Team Building

Background and problems

Tokyo Tech is a club of students interested in synthetic biology, and is mainly conducted by junior (3rd year students). Students voluntarily devise most of their activities and are energetically working.

The problem is taking over experience and know-how.

Tokyo Tech was unable to participate in last year's iGEM competition, so few students have experienced the competition. In addition, last year there were restrictions on research activities at the university due to the spread of the coronavirus, and freshmen (1st year students) and sophomores (2nd year students) had little experience in experiments and modeling processes. We had few opportunities to meet face-to-face, so teams of all grades needed to be united with strong cohesion. Therefore, we carried out cross-grade activities that were effective in the past.

What we did

1. Study session
The junior students taught the freshmen basic knowledge about synthetic biology. It was difficult to give a lecture online to new students who had never met face-to-face, but we tried to make it easy to understand by using slides.

2. Wiki reading session
In order for the new students to understand what iGEM is, the sophomores gave a wiki reading to the new students. We asked the new students to read the wikis of past iGEM teams and present the contents. Even though it was an online activity, they were able to understand and present the content properly.

3. Question session with senior students
We had a lot of questions from how to plan the experiment, so we consulted with students who had participated in previous iGEMs. They were willing to help us, answer our questions, and give us useful advice on our experiments. Thanks to them, we were able to realize the flaws in our plan and came up with a better plan.

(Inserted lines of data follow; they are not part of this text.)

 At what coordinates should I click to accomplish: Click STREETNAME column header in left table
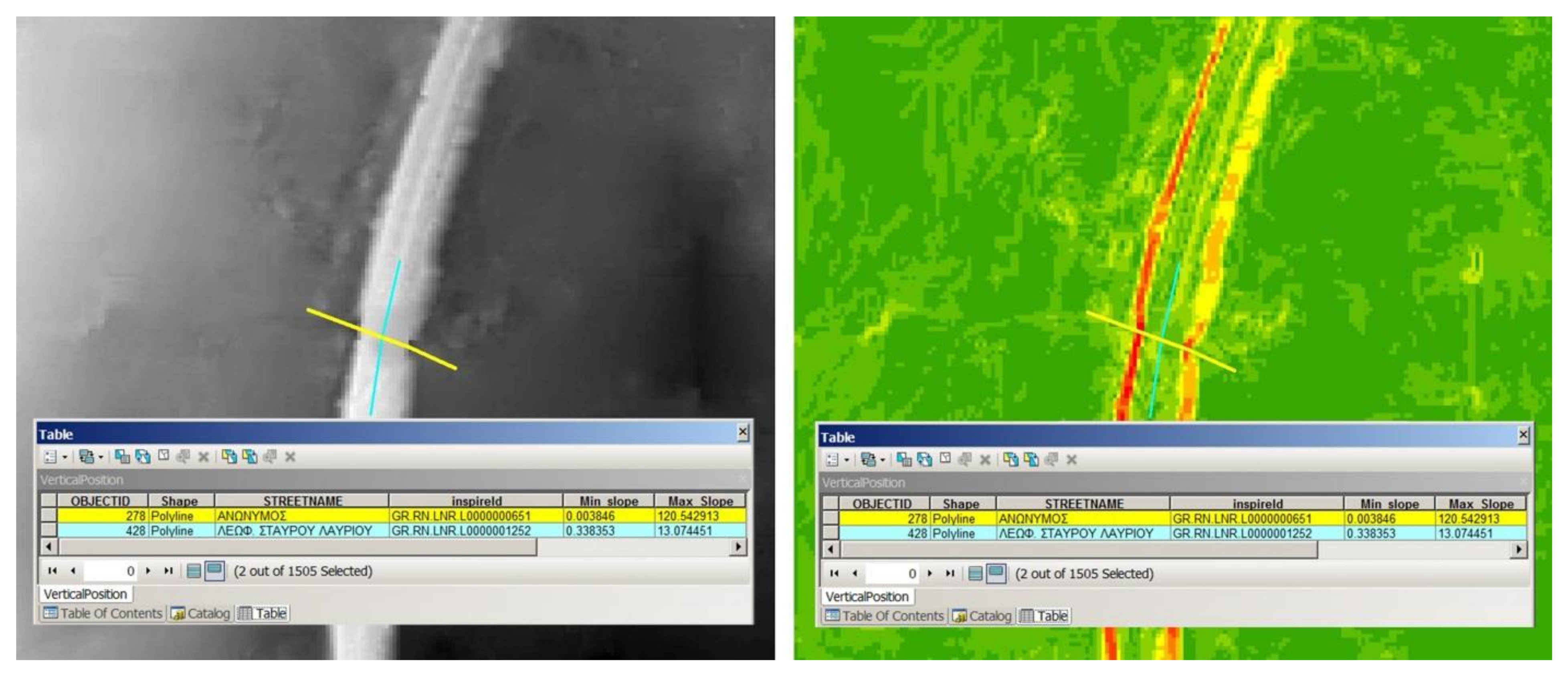303,501
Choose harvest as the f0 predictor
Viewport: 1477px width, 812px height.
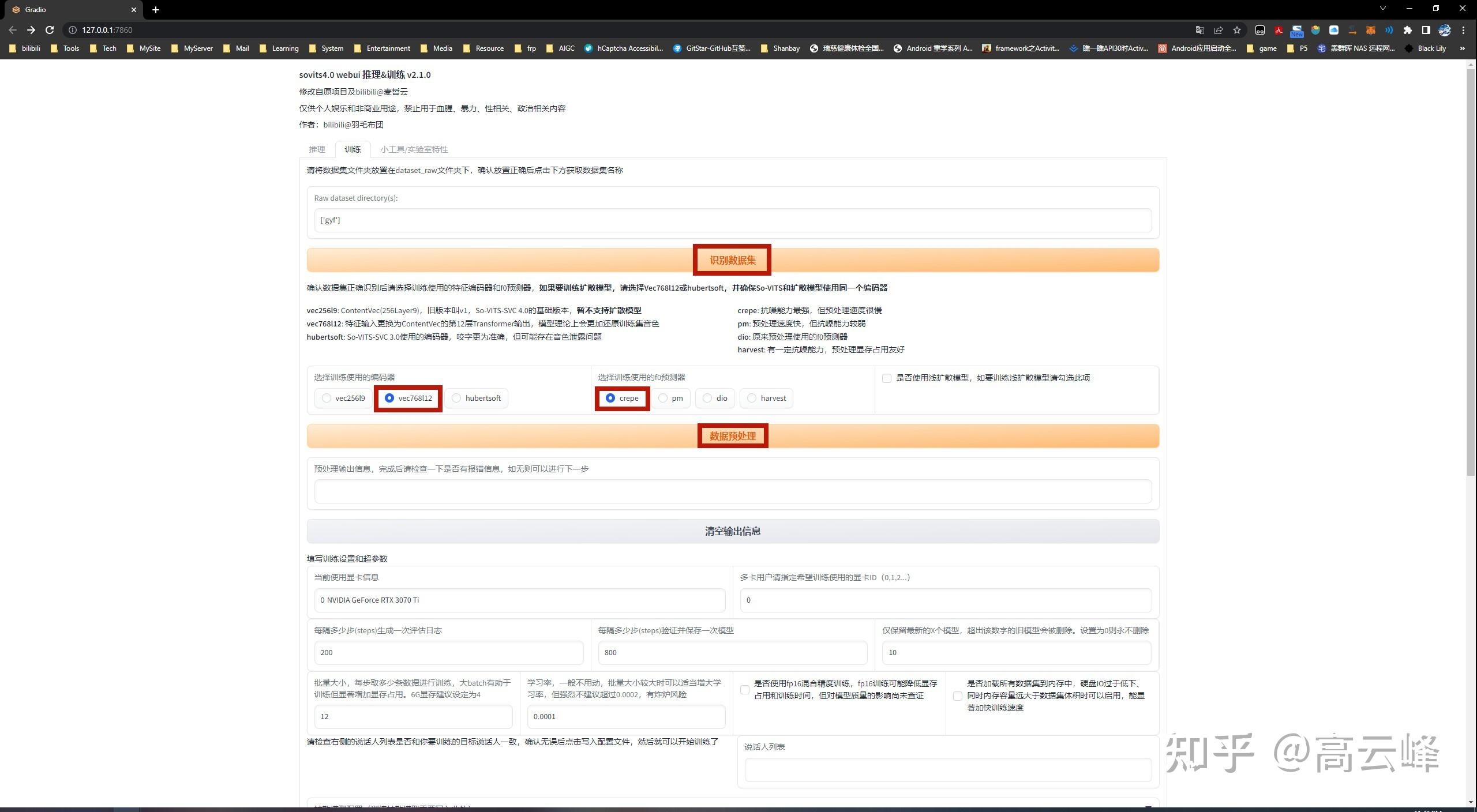tap(752, 398)
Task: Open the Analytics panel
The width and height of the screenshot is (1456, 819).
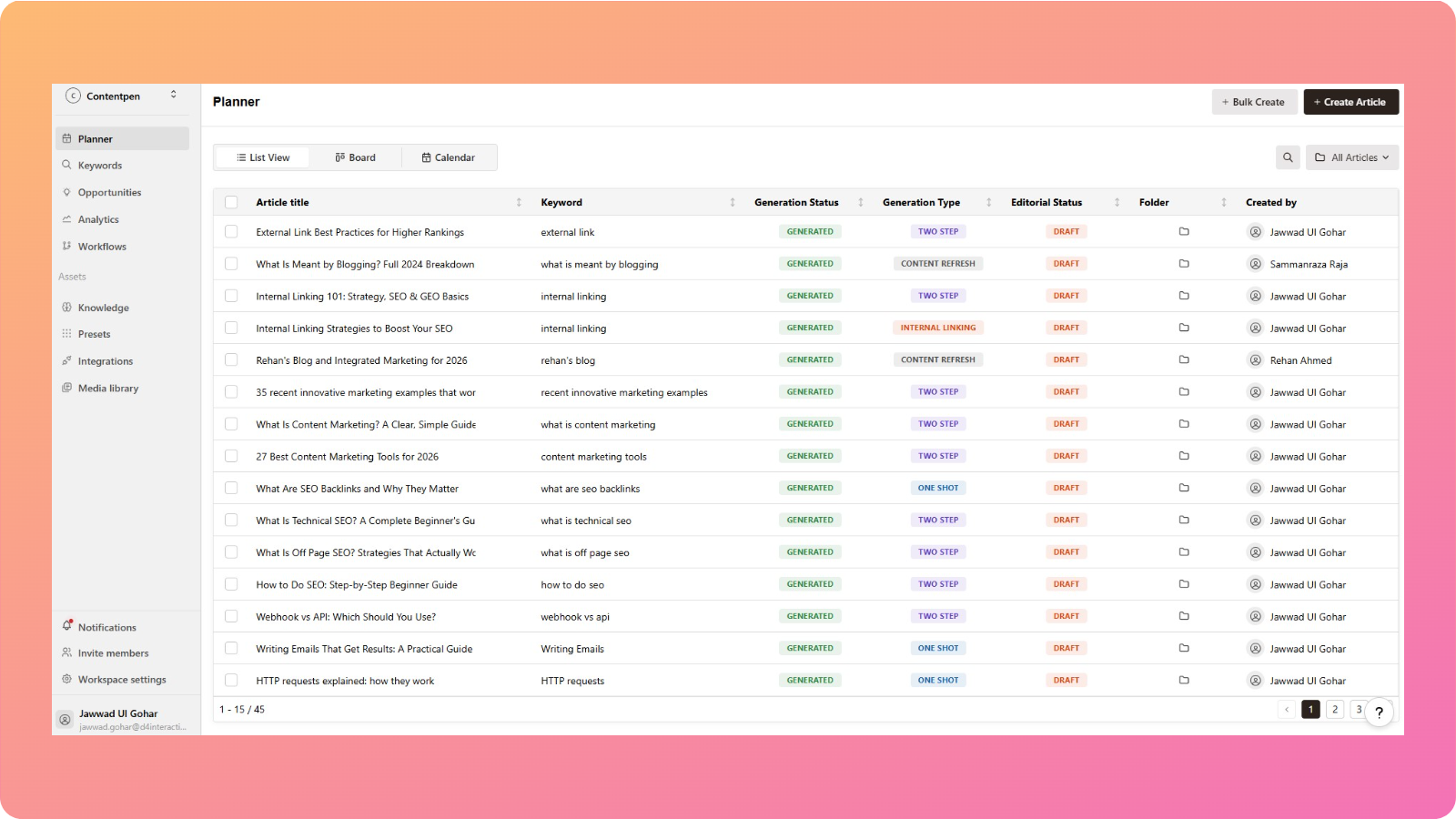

For the experiment, we were divided into two teams. Specifically, we were divided into two teams: one to complete the cinnamaldehyde synthesis system, and the other to complete the expression system for bacteriocins and adhesion factors. As a result, we were able to proceed with both experiments simultaneously, and were able to obtain results even in the limited time we had. We reported the results of our experiments to each other every week and checked each other's progress.